Take the line that contains "This screenshot has height=790, width=500." and each one after it through the last line below, and retype them exactly. Leave out the pictures.

(Stored items)
§ §

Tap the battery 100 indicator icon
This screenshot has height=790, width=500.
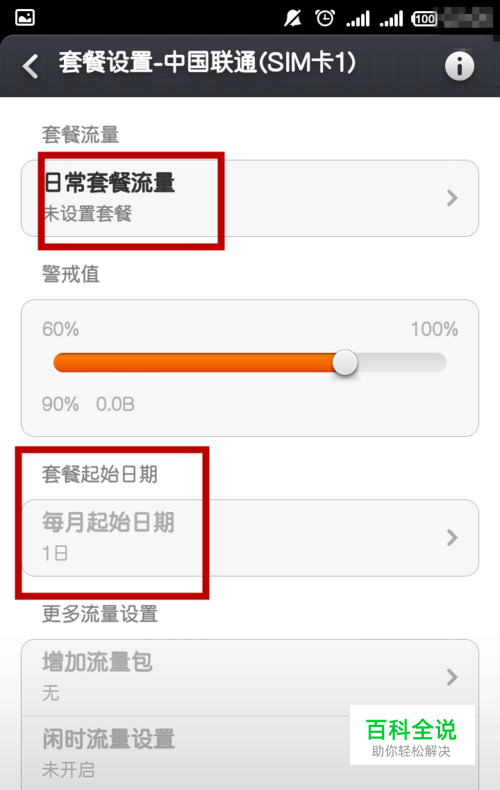pos(424,19)
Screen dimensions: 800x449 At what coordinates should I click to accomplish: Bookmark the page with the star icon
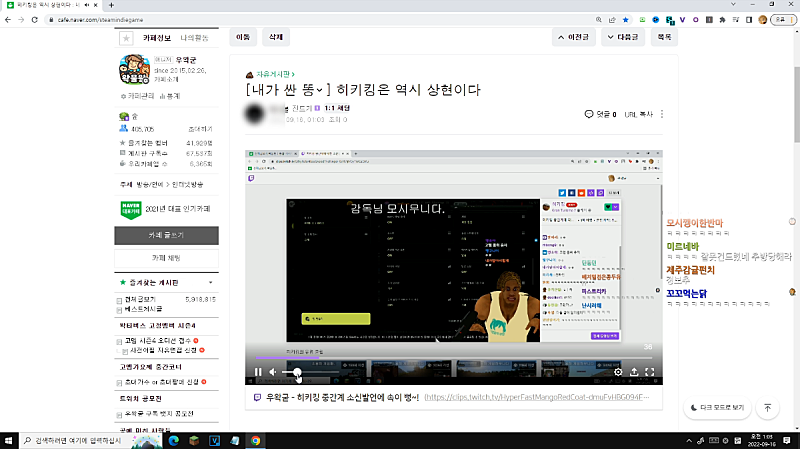click(x=625, y=19)
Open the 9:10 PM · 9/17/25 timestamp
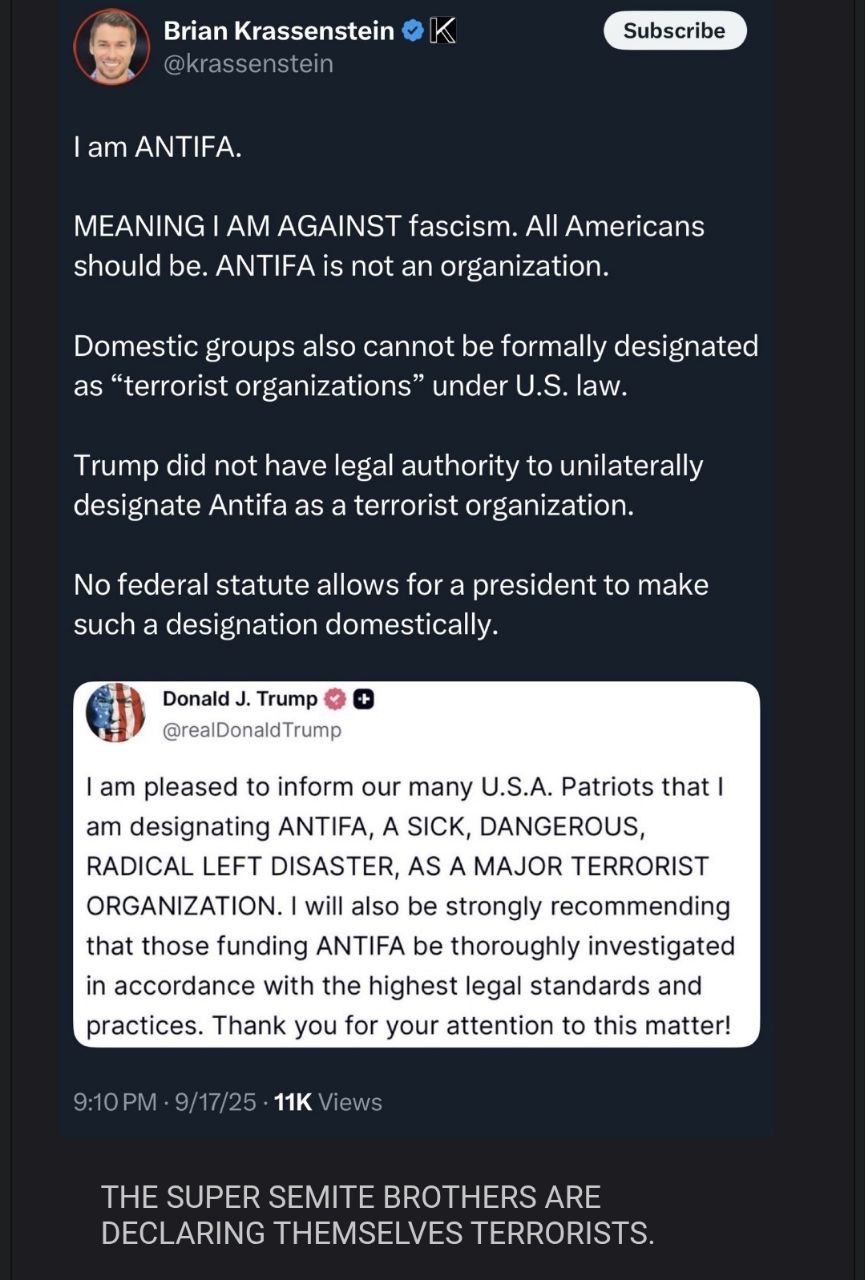865x1280 pixels. 165,1102
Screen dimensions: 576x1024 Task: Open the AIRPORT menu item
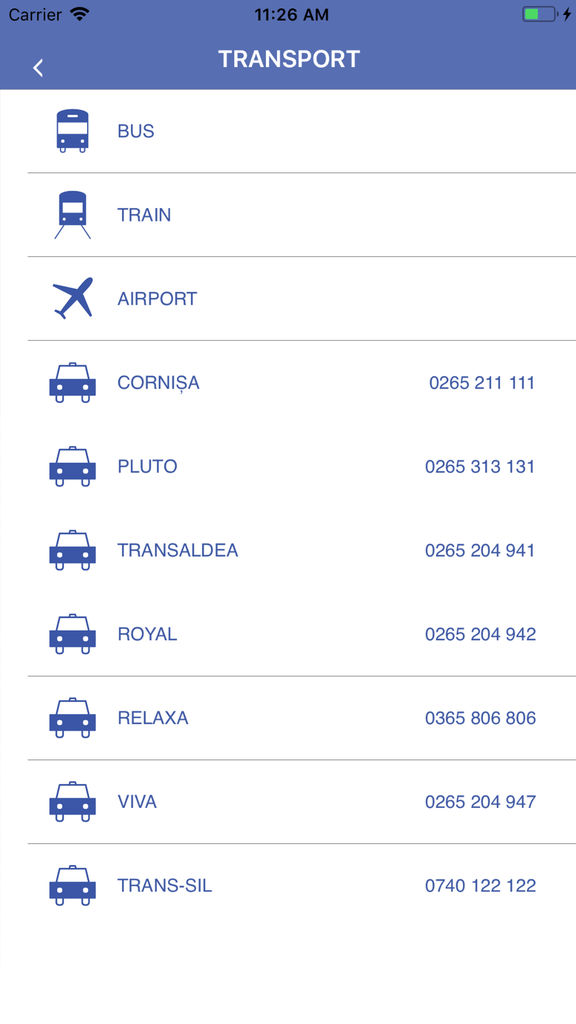coord(301,298)
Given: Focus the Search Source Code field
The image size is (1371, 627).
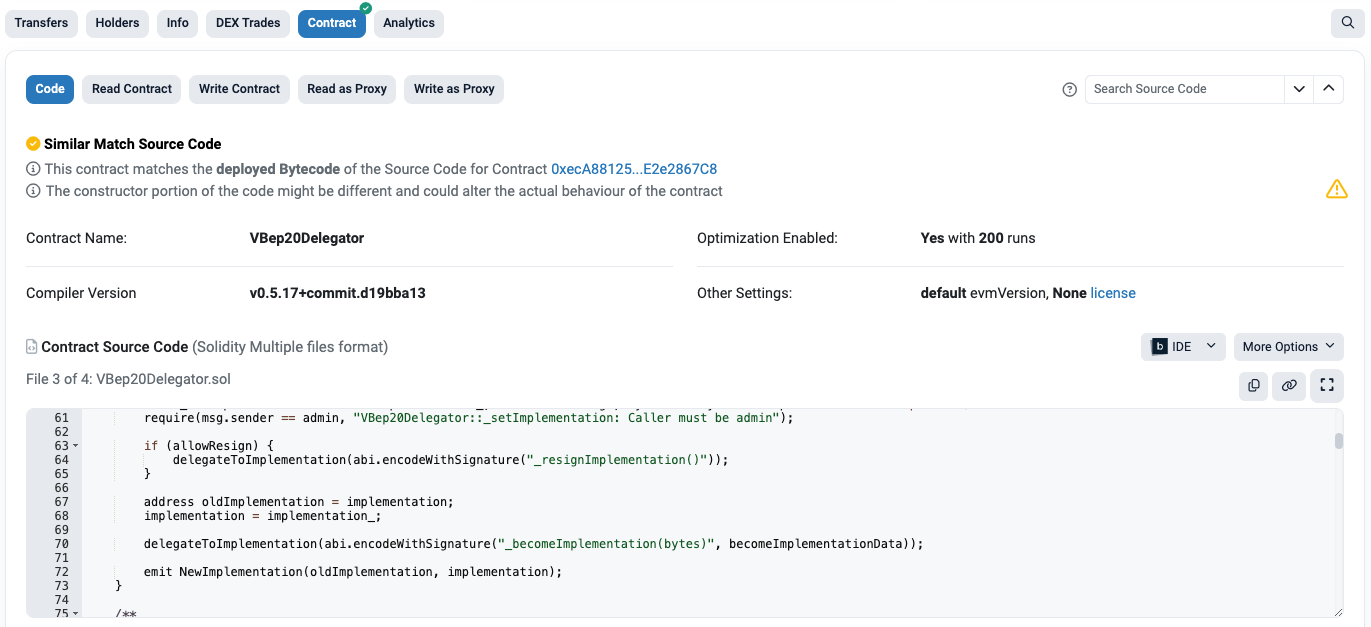Looking at the screenshot, I should coord(1184,89).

§ §

## [WRITTEN ANSWER]
This screenshot has height=790, width=500.
pos(424,19)
Screen dimensions: 800x449 At what coordinates should I click to accomplish: Bookmark the page with the star icon
click(x=625, y=19)
Open the 9:10 PM · 9/17/25 timestamp
865x1280 pixels. 165,1102
Screen dimensions: 576x1024 Task: Open the AIRPORT menu item
coord(301,298)
Given: Focus the Search Source Code field
The image size is (1371, 627).
Looking at the screenshot, I should coord(1184,89).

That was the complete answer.